New Gear AT Force
To create Gear AT Force there are number of parameters to be entered in following tabs of the dialog box shown in Figure 111:
Main
Figure 111 Create or modify gear force
For the options | Do the following |
|---|---|
Gear Force Name | Enter the Gear Force name to create or browse for existing gear force to modify |
Gear 1 toggle free to orient / keep orientation | Select the role of the Gear 1 for the gear pair assembly: ■Toggle ON to keep the orientation fixed ■Toggle OFF to free the orientation |
Gear 2 toggle free to orient / keep orientation | Select the role of the Gear 2 for the gear pair assembly: ■Toggle ON to keep the orientation fixed ■Toggle OFF to free the orientation |
Gear 1 | Select existing gear element |
Gear 2 | Select existing gear element |
CGS File Gear 1 | Browse for *.CGS file of Gear 1 prepared during meshing preprocessing step. If selected Gear FAST modeling option this field in not enabled, user has to be provide *.CGF file in Contact tab instead |
CGS File Gear 2 | Browse for *.CGS file of Gear 2 prepared during meshing preprocessing step. If selected Gear FAST modeling option this field in not enabled, user has to be provide *.CGF file in Contact tab instead |
Comments | Select to display a dialog box where you can add multi-line comments to any entity to describe its purpose and function. |
Clearance check | Select to compute the clearance in the gear pair by using the solids of the gear rim. |
Orient Gears | Run clearance study of the gear pair to correctly orient the gears. Reset to input configuration when both gears are set to free to orient |
Verify Gear AT model | Select to create and load automatically an Adams verification model of a gear pair |
Extended definition:
Gear 1 / Gear 2 - free to orient / keep orientation
The Gear AT Force element is defined by Gear 1 and Gear 2. Gear AT Elements can be selected or created by the GUI options Pick, Browse, Guess or Create; see section Gear AT Element to learn more about the creation of a Gear AT Element.
The toggle keep orientation defines the gear, which is fixed for the assembly and the free to orient toggle sets the gear to mesh with the other one without contact.
──────────
▶ [Written tasks]
**A)** For each statement below, decide whether the Gear AT Force page agrees with it. Answer yes or no, quoting the deciding words of the page. (i) The Clearance check option computes the clearance using the solids of the gear rim. (ii) Toggling ON for Gear 1 frees its orientation. (iii) The Verify Gear AT model option creates and loads an Adams verification model automatically.
**B)** Reproduce word for word the passage of the Gear AT Force page starting with "The toggle keep" and going on through "one without contact.".
──────────
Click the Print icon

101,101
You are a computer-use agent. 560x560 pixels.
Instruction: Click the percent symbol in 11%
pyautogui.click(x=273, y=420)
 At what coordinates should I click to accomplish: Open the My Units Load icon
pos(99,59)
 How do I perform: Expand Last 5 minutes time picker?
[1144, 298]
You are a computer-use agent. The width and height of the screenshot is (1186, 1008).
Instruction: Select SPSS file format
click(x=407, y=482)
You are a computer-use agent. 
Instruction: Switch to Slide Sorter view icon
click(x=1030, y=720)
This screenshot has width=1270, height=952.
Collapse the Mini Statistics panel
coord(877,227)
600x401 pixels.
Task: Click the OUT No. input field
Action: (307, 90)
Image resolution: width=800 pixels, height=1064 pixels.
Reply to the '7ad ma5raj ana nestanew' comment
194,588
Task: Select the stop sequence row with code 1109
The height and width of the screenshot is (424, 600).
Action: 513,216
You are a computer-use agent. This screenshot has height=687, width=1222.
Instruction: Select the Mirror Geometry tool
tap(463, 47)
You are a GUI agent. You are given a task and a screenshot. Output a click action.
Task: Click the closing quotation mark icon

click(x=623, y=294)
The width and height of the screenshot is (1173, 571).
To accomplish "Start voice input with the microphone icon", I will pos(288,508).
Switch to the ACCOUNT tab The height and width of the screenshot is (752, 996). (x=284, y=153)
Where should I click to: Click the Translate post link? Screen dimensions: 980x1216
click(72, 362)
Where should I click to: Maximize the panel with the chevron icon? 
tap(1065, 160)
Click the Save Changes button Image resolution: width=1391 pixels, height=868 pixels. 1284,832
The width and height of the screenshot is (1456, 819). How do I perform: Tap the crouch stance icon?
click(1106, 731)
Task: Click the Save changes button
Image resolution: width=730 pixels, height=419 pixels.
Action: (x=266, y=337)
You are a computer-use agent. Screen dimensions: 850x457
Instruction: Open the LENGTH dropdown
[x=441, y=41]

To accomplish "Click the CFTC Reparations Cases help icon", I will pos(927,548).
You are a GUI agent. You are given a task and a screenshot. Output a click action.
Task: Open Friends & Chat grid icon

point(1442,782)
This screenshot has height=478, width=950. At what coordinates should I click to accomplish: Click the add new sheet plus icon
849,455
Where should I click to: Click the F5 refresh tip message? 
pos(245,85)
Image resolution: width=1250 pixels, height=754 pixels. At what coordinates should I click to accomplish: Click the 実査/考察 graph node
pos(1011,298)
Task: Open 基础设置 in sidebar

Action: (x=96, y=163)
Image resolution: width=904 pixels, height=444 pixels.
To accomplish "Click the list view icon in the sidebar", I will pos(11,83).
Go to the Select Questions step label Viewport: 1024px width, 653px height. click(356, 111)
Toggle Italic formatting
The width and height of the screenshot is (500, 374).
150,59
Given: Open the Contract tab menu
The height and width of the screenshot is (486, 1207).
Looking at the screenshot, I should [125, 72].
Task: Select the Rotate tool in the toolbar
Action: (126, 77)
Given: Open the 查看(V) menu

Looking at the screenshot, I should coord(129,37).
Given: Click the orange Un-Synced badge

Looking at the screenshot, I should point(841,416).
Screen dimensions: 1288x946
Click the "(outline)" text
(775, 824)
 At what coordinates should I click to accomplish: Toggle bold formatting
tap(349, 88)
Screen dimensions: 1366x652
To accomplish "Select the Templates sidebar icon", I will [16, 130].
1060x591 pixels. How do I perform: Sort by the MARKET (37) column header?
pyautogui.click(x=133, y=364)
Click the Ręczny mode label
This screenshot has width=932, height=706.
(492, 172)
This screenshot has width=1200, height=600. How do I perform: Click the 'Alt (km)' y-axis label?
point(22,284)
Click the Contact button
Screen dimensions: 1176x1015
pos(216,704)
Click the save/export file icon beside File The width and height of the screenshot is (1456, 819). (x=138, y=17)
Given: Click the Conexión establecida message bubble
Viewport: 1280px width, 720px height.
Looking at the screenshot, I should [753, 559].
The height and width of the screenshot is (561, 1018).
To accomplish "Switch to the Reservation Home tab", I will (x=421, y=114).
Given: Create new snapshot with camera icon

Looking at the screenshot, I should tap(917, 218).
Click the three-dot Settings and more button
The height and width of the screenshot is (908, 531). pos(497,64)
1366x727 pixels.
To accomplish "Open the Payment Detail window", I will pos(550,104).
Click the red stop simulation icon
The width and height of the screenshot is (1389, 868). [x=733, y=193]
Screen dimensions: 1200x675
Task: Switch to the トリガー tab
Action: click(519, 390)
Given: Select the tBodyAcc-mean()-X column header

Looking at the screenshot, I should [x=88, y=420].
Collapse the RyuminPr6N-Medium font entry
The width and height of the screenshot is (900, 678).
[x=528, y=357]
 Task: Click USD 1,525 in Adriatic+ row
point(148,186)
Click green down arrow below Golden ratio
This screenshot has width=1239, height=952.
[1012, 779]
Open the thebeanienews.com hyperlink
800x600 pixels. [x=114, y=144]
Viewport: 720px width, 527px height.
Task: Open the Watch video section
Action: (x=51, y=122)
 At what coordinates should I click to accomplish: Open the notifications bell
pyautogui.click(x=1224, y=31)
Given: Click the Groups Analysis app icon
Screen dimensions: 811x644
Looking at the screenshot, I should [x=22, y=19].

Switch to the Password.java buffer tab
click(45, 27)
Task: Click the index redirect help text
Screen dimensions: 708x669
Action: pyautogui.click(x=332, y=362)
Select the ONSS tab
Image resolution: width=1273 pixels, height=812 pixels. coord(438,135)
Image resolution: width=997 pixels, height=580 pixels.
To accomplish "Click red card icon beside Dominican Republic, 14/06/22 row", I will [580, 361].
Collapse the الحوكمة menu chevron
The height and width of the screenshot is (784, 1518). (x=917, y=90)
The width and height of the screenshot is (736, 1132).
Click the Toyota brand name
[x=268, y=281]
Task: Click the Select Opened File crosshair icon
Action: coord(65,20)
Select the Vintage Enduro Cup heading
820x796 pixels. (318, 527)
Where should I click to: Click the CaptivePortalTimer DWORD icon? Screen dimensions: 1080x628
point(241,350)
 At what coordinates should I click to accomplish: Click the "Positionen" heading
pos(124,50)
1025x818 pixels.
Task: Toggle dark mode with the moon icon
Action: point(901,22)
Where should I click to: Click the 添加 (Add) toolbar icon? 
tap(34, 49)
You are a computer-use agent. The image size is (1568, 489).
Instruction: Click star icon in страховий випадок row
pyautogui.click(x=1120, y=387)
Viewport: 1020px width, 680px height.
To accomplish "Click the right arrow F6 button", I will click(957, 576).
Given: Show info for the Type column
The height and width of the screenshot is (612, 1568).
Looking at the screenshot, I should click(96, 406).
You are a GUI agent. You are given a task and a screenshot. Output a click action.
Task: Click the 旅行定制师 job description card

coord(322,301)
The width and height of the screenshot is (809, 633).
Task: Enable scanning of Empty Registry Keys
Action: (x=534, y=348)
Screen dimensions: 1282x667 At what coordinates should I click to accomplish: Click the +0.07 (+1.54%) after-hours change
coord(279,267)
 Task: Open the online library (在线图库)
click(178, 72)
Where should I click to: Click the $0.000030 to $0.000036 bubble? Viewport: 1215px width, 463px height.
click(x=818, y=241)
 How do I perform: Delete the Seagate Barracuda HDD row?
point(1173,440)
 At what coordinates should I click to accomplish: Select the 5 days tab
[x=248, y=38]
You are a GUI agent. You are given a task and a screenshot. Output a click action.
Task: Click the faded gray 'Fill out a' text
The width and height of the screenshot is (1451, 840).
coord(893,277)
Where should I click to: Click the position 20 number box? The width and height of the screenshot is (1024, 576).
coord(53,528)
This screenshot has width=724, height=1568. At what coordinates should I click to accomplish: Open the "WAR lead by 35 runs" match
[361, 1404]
──────────
▶ [Expected answers]
**A)**
(i) Yes: "Select to compute the clearance in the gear pair by using the solids of the gear rim."
(ii) No: "Toggle ON to keep the orientation fixed"
(iii) Yes: "Select to create and load automatically an Adams verification model of a gear pair"

**B)**
The toggle keep orientation defines the gear, which is fixed for the assembly and the free to orient toggle sets the gear to mesh with the other one without contact.